Le vote de la Diète obtenu, la procédure eût été très simple : on aurait sommé Napoléon III, en termes polis, d’évacuer la Vénétie et la Lombardie ; à son refus, on aurait passé notre frontière dégarnie, sans que l’Empereur eût l’espérance, comme il l’avait eue au commencement de la guerre, d’une diversion de la Russie. « Alors, dit Sybel, se serait ouverte une perspective étendue de victoire pour les armes allemandes, même sans le concours des armes fédérales et autrichiennes. »
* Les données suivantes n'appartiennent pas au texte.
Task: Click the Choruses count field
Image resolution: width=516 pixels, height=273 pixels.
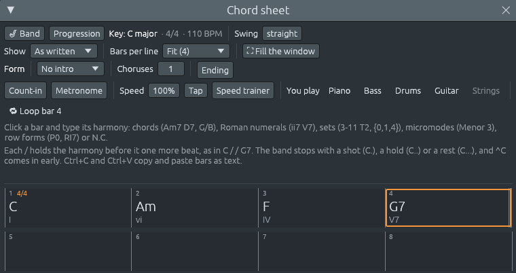Action: (x=171, y=69)
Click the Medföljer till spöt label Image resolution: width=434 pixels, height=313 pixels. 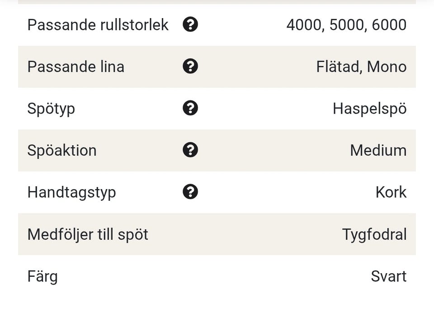point(88,234)

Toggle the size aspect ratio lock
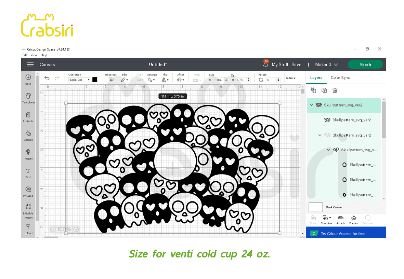pos(232,75)
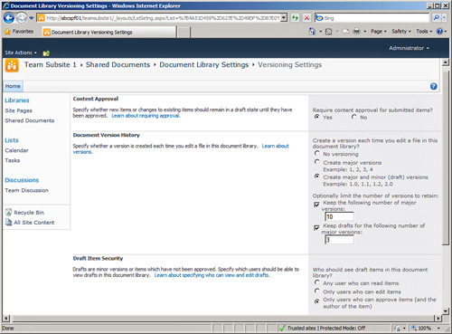Image resolution: width=452 pixels, height=334 pixels.
Task: Select the No versioning radio option
Action: 316,154

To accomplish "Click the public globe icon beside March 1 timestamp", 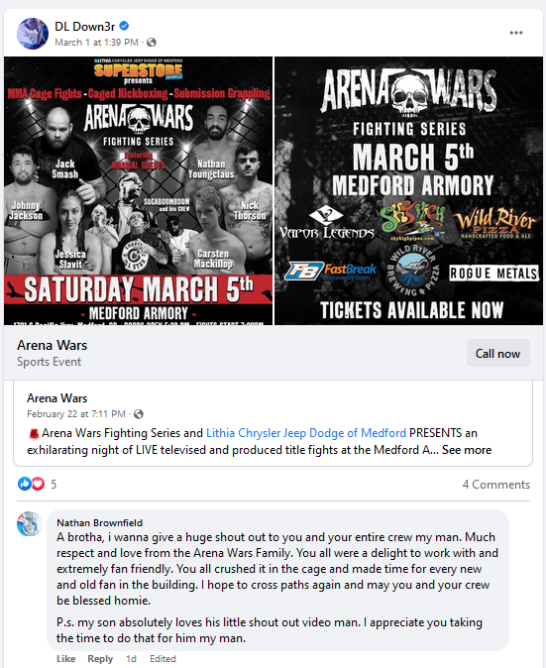I will pos(152,43).
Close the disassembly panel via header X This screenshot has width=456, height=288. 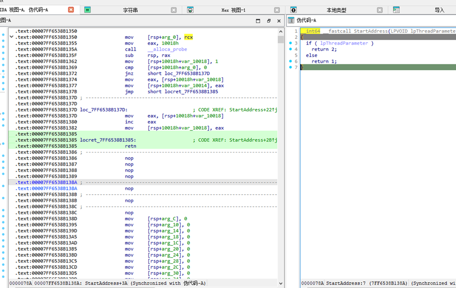(278, 21)
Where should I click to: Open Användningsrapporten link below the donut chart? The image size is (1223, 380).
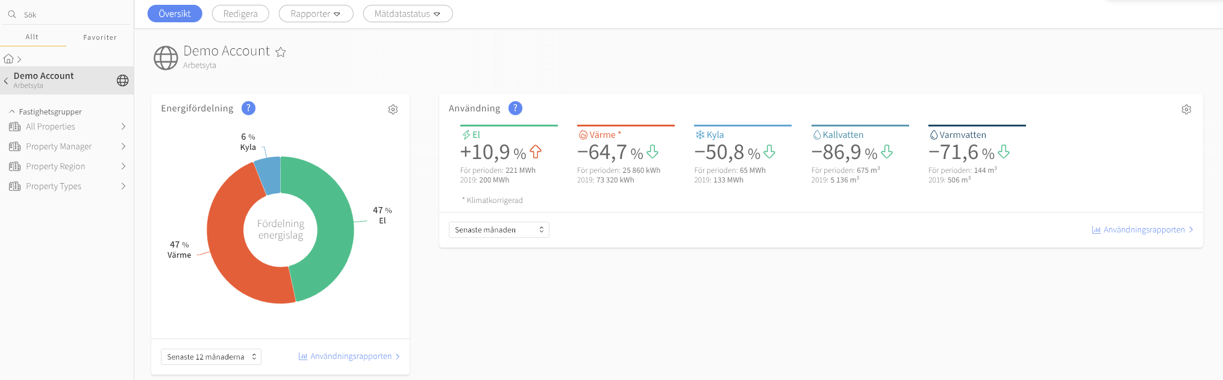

Ces renseignemens arrivaient à l’Empereur concordans, quoique venus de côtés bien divers. Ils étaient dans les rapports de tous nos agens, notamment de Bourée, envoyé en mission secrète en Allemagne, dans les lettres pressantes de l’Impératrice, de Walewski, du roi Jérôme ; ils venaient surtout de Russie. Ni Gortchakof, ni le Tsar ne s’étaient, quoi qu’on en ait dit, refroidis pour nous. Malgré ses sentimens conservateurs, Gortchakof déclarait au prince Szechenyi que, « si l’Autriche parvenait à jeter l’Allemagne sur la France et la forçait ainsi à user de toutes les armes (allusion à une insurrection hongroise) et à sortir du caractère régulier qu’on avait mis jusqu’alors tant de soin à conserver à la guerre, la Russie, tout en le voyant avec douleur,

  1. Lettre de Moltke de juillet 1859 à son frère Adolphe. — Campagne d’Italie, par la division historique de l’état-major prussien.